→ **Exercises**:
a. Translate into Spanish this sentence from the pipeline framework readme: "A Pipeline is a sequence of typed steps that build up a context object."
b. From the pipeline framework readme, quote the stretch from "A type-safe, observable" through "calling external APIs.".

→ **Excerpt provided**:
@robertkirk/jessie

v0.6.0

Published

5 months ago

Simple, Type-safe, Observable, & Concurrent pipeline framework. Best for IO bottlenecked workflows.

0High
0Medium
0Low

robertkirk

pipeline dag queue typescript task workflow concurrency retry

jessie

A type-safe, observable pipeline framework with dependency injection for building robust data processing workflows. Best for io bottlenecked workflows like calling external APIs.

Features

🔒 Type-safe: Full TypeScript support with context inference across pipeline steps
⚡ Observable: Comprehensive logging hooks for monitoring and debugging
⏱️ Timeout Support: Per-step timeout configuration with automatic enforcement
🚀 Enhanced Queue Processing: Full-featured queue management with priority, pause/resume, and statistics
🧩 Composable: Support for sub-pipelines with parent-child relationships
💉 Dependency Injected: No hard dependencies - bring your own logger, database, etc.
📊 Metrics Ready: Built-in timing, failure reporting, and queue statistics

When to use Jessie

You have a workflow that is IO bottlenecked (Jessie is not multithreaded)
You want a simple way to build a pipeline
You want logging and observability
You want typesafety
You want a simple solution with no dependencies (no Redis or other external services)

Installation

npm install @robertkirk/jessie
# or
yarn add @robertkirk/jessie
# or
bun add @robertkirk/jessie

Quick Start

import { 
  Pipeline, 
  Queue,
  PipelineOptions,
  createConsoleLogger
} from '@robertkirk/jessie';

// Define your context type (only your data, no framework boilerplate)
interface MyContext {
  userId: string;
}

// Create pipeline options
const opts: PipelineOptions = {
  idGen: () => crypto.randomUUID(),
  logger: createConsoleLogger()
};

// Build your pipeline
const pipeline = new Pipeline<MyContext>('data-processing', opts)
  .step('fetchUser', async (ctx) => {
    // Your async logic here
    return { id: ctx.userId, name: 'John Doe' };
  }, { timeoutMs: 5000 })
  .step('processData', async (ctx) => {
    // Access previous step result via ctx.fetchUser
    return `Processed: ${ctx.fetchUser.name}`;
  })
  .step('saveResult', async (ctx) => {
    // Save the processed data
    console.log('Saving:', ctx.processData);
    return 'saved-id-123';
  });

// Execute the pipeline - only provide your data
const result = await pipeline.run({ userId: 'user-123' });
console.log('Final result:', result.saveResult);

// Or process multiple items with enhanced queue management
const queue = new Queue(pipeline, { concurrency: 2 });
queue.add({ userId: 'user-1' }, 5); // High priority
queue.add({ userId: 'user-2' }, 1); // Low priority
await queue.start();

Core Concepts

Pipeline

A Pipeline is a sequence of typed steps that build up a context object. Each step receives the accumulated context from previous steps and adds its result to the context.

const opts: PipelineOptions = {
  idGen: () => crypto.randomUUID(),
  logger: createConsoleLogger()
};

const pipeline = new Pipeline<{ value: number }>('my-pipeline', opts)
  .step('step1', async (ctx) => 'result1')

→ **Supplied material**:
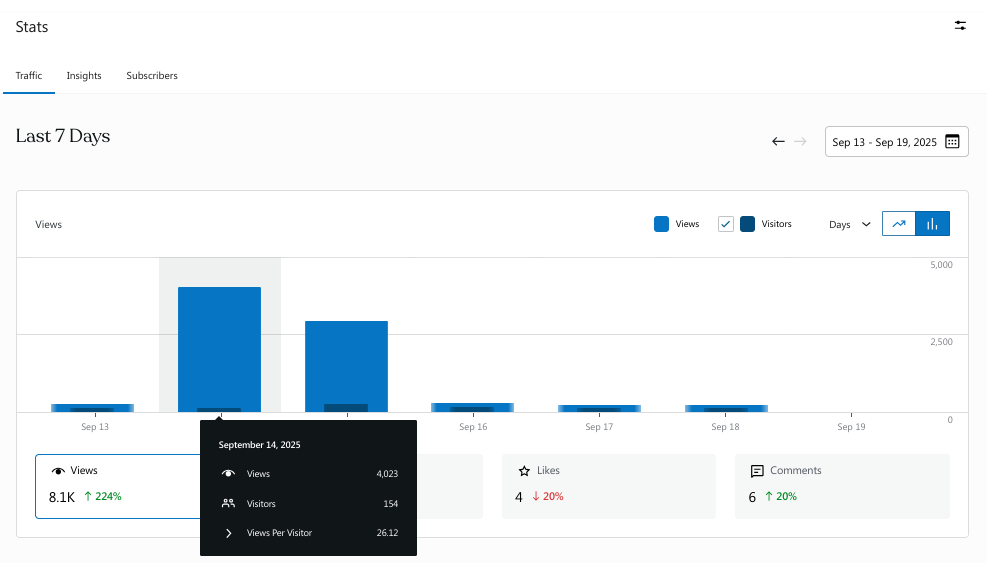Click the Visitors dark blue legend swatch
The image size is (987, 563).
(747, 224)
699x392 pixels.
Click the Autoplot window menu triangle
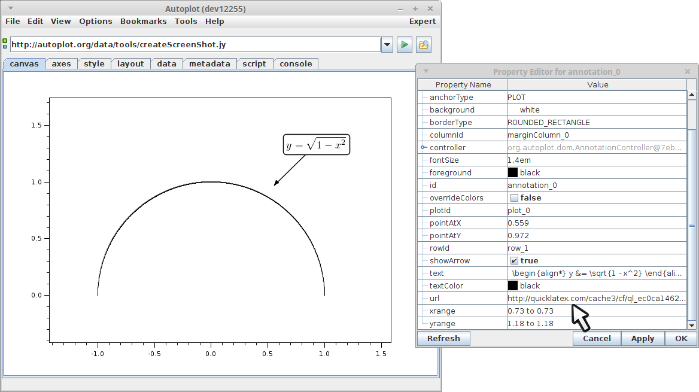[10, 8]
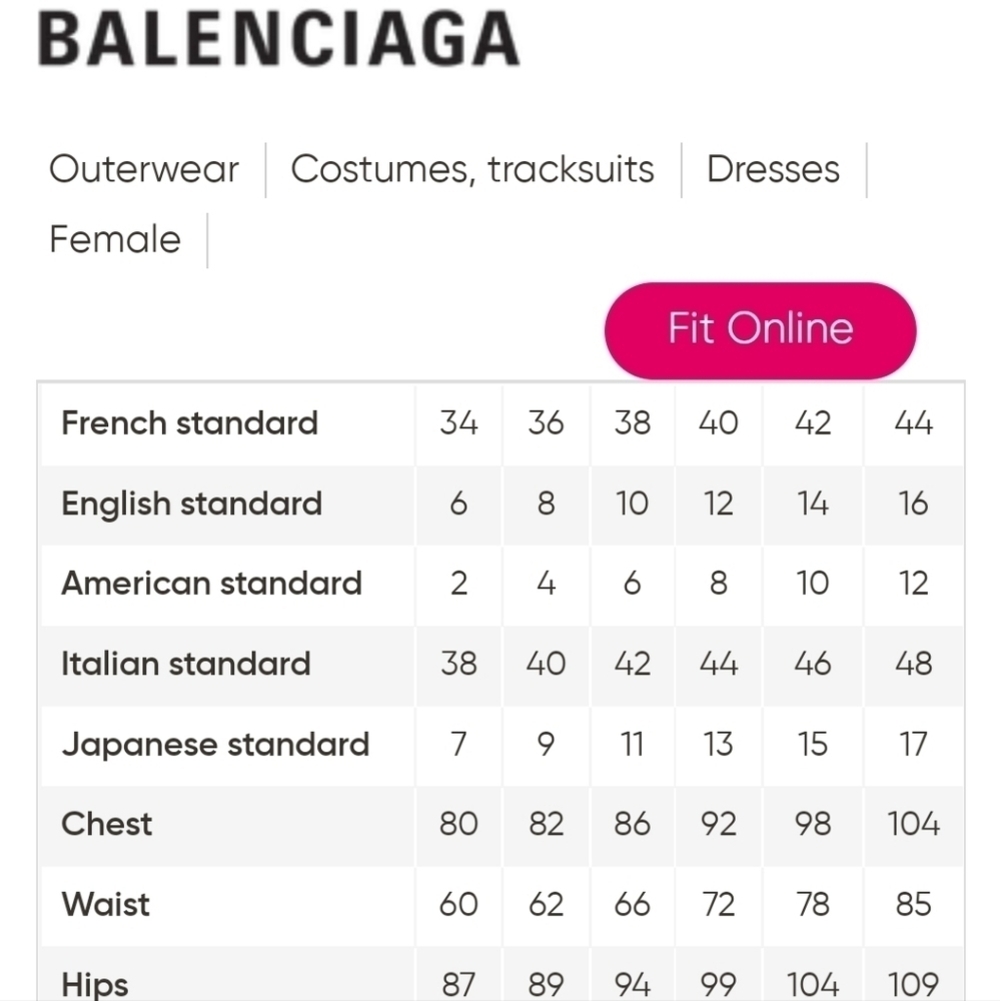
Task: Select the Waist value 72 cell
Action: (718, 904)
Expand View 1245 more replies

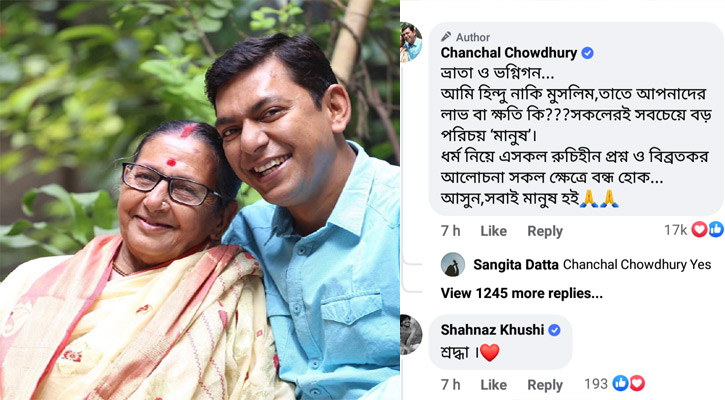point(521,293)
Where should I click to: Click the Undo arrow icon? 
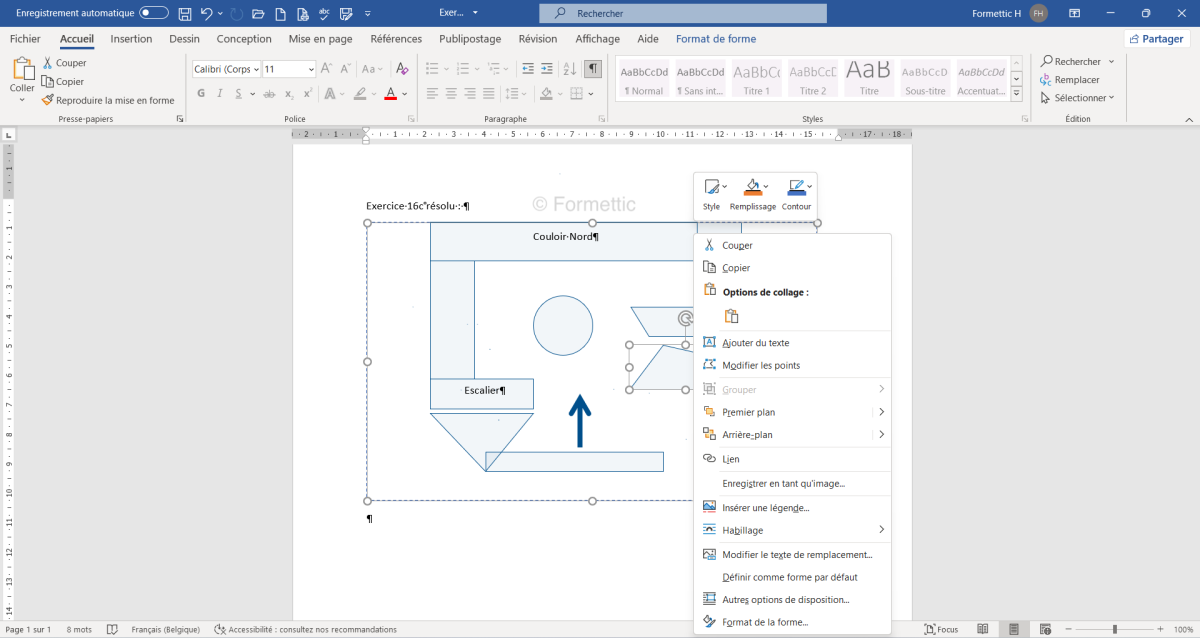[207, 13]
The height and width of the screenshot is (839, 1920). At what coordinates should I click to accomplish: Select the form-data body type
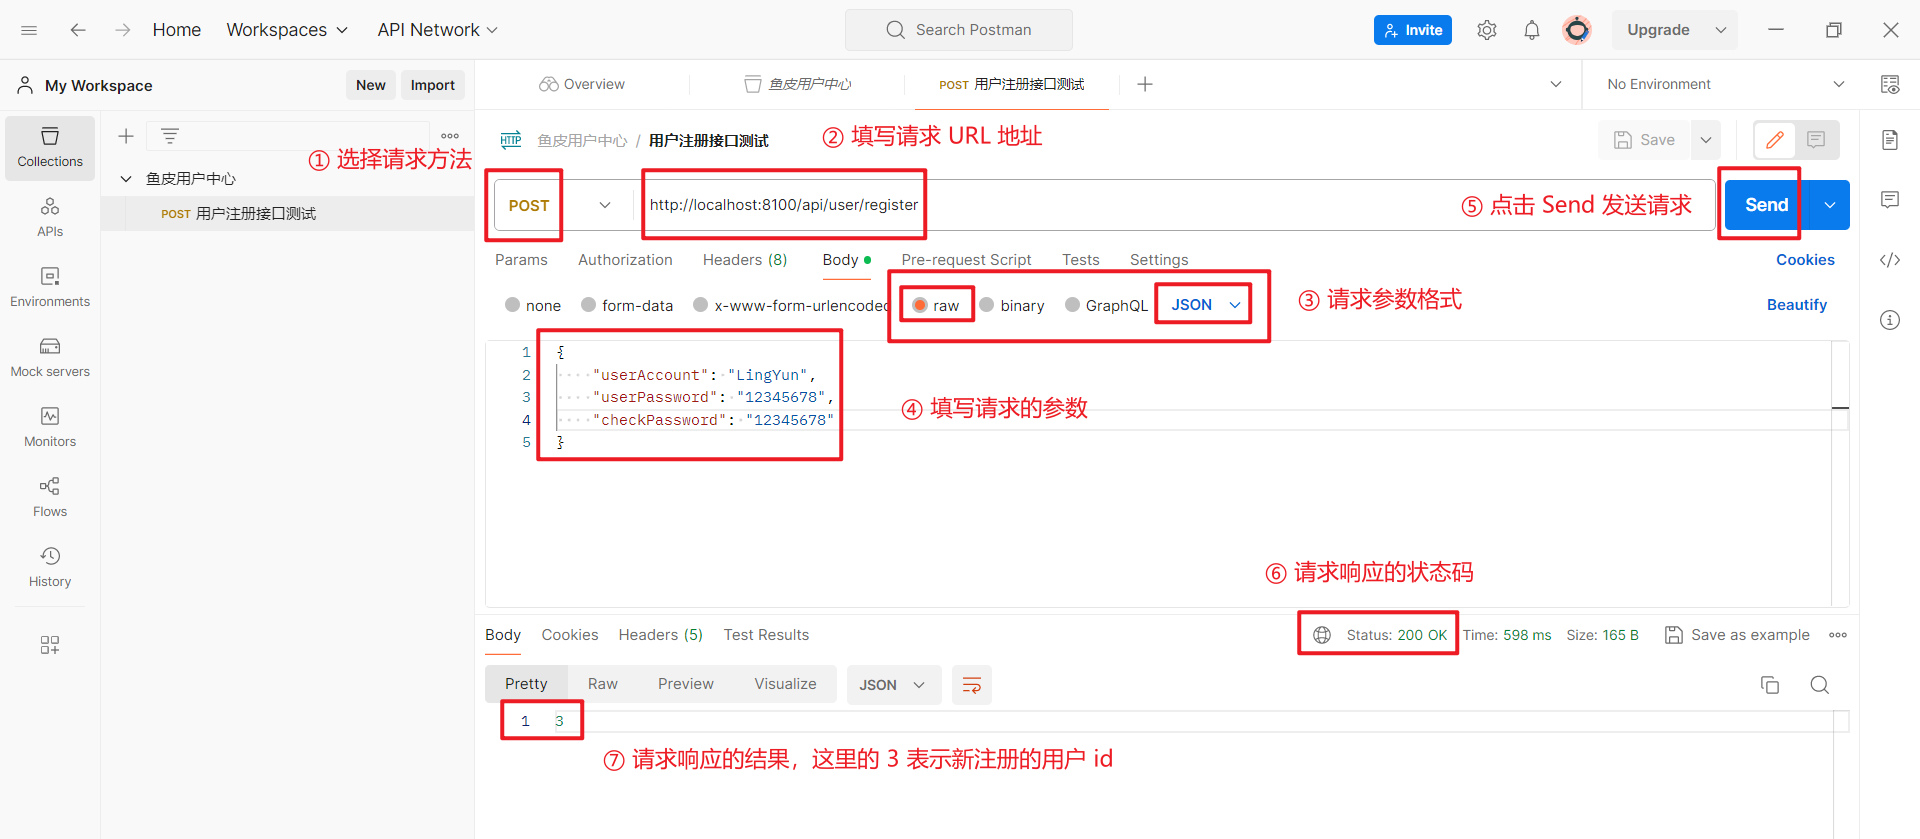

→ **In response**:
a. Un Pipeline es una secuencia de pasos tipados que construyen un objeto de contexto.

b.
A type-safe, observable pipeline framework with dependency injection for building robust data processing workflows. Best for io bottlenecked workflows like calling external APIs.